I GOT MAD AT A BANANA TODAY.


I’m just going to admit it; I’m not a happy person right now.  I’m on edge, I’m irritated, and I’m taking it out on fruit.  And here’s why.

I moved into a condo last summer and life has been pretty pleasant there, until last week when I discovered there was a water leak in my happy little place, due to a structural problem with the upstairs balcony.  My management company has assessed the situation and confirmed that this repair is their responsibility, yet, it hasn’t been fixed yet!  And why not?  Because they haven’t received the quote for the repair from their contractor.  Apparently the contractor is “very busy”.  Well, maybe the contractor needs to be made to understand that I AM FREAKING OUT OVER HERE.  It’s pouring rain today and all I can do is imagine the flood I will be going home to later.  I don’t see myself handling that situation well on any level whatsoever, so I’m having some suicide pills overnighted to me, just in case L

That fresh fuckery aside, life in Toronto is pretty pleasant these days.  Spring is here, the snow is all gone, and people are happy to have survived yet another Canadian winter.  For those who haven’t been to Toronto, one of the things you need to know is that most people here are exceedingly polite.  I often go to a little coffee shop near my office for lunch on weekdays, and in the entire five-minute visit, I will hear the phrases, “excuse me”, "I'm sorry" and “thank you” at least 10-20 times.  Canadians abhor rudeness in general, and we actually pride ourselves on the fact that people abroad can always tell us apart from Americans because we are so polite and respectful, as opposed to rude and pushy.  And please know that I’m not SAYING that; I’m just REPEATING it, okay? So before anyone gets mad at me for profiling Americans in this manner, I will just quote the writer David Sedaris (an American himself), who refers to Americans as “the trumpeting elephants of the human race”.  Come on, that’s damn funny…and you know you laughed, ya damn Yankee J

But in fairness to Americans, I will concede that although yes, they can be hellishly loud and fairly rude, they’re also very, very friendly, and always happy to assist tourists and educate us on the wonder that is the U.S.A.  New York City – which I love, love, love – is a classic example of this.  The place is an assault on the senses, it truly is. The crowds, the lights, the noise, the traffic, the hordes of people; it moves at a pace most people in Canada are just not accustomed to.  But I’ve always been able to get someone to point me in the direction of the nearest Duane Reade, even as they nearly decapitate me with their briefcase and race by me to steal my cab.  Floridians are so very helpful when they tell you not to worry about the sharks in Daytona Beach or the murder rate in Miami.  And Californians, bless them, will always pat your hand and reassure you – “it’s just a small one” – as the world starts to move side-to-side, sirens go off, the dinner table dances across the room and paintings fall off of the walls.   America J  Already great, if you ask me!
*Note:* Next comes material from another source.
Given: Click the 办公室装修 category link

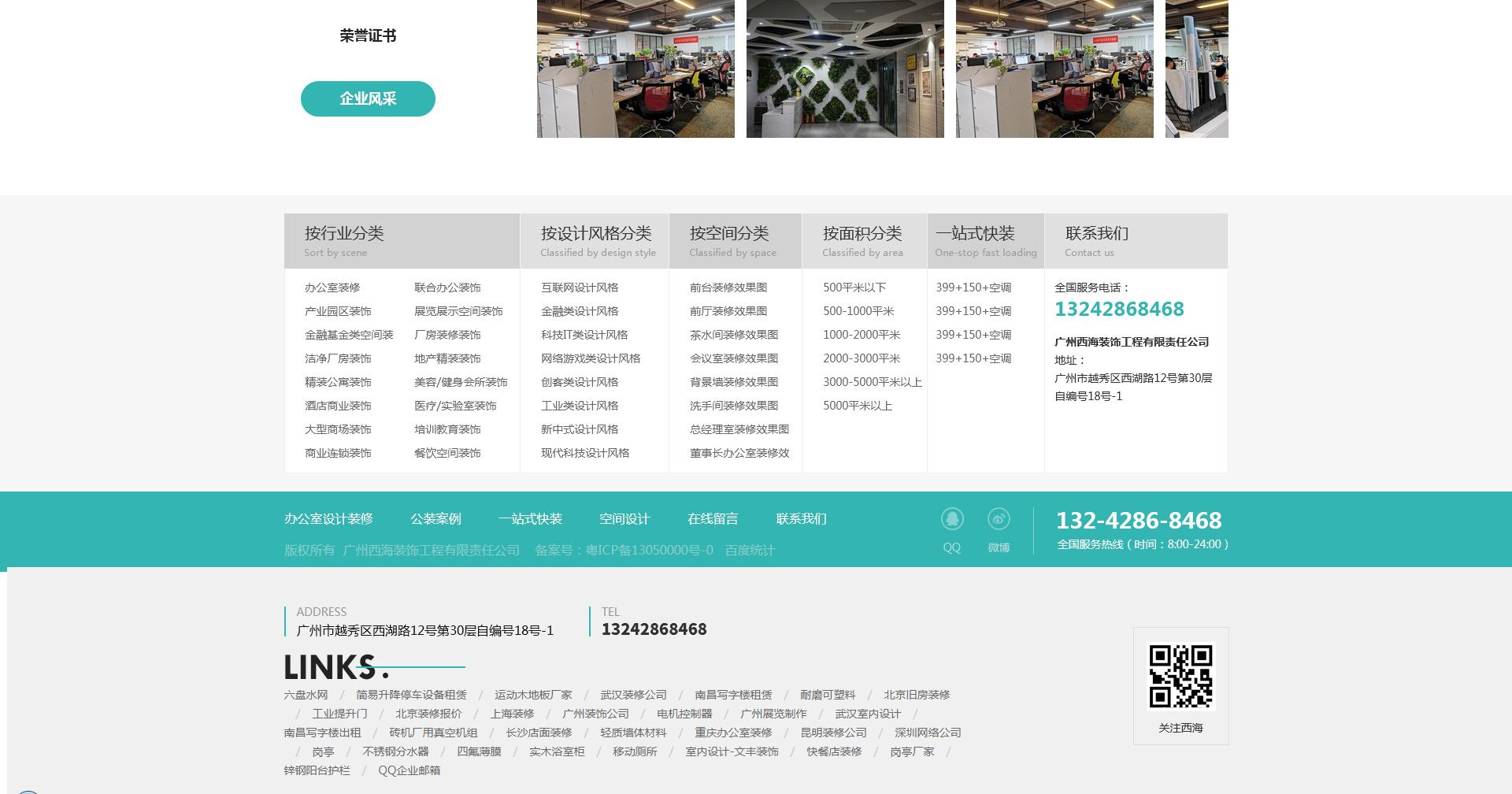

And as it is 12:19 now, I think it’s time to lose myself in a slice of pizza and maybe a bag of Cadbury Mini Eggs.  I thank you for taking the time to read my blog, and until next time….CIAO.

Monday, 17 April 2017

Six Years Later...

Star date: April 17, 2017 and here I am, finally picking up my baby which I abandoned nearly a full six years ago. Much has happened in my life these past six years and I feel like I am different now, yet not.  Life experiences always shape us and I've had some major ones these past six years.  Let's recap, shall we?

  • I am employed again :)  I was fortunate enough to be hired by an amazing company in November of 2011, and I've enjoyed every day I've been there.  All the stars lined up for me on this one, clearly.  It's close to home, it's a Canadian company, the work is fun and the people are fantastic.  I got so very lucky landing this gig, really!  I'll work there until I either a) somehow come up with enough money to be able to retire (giggling and shaking my head as I ponder that) or b) die. 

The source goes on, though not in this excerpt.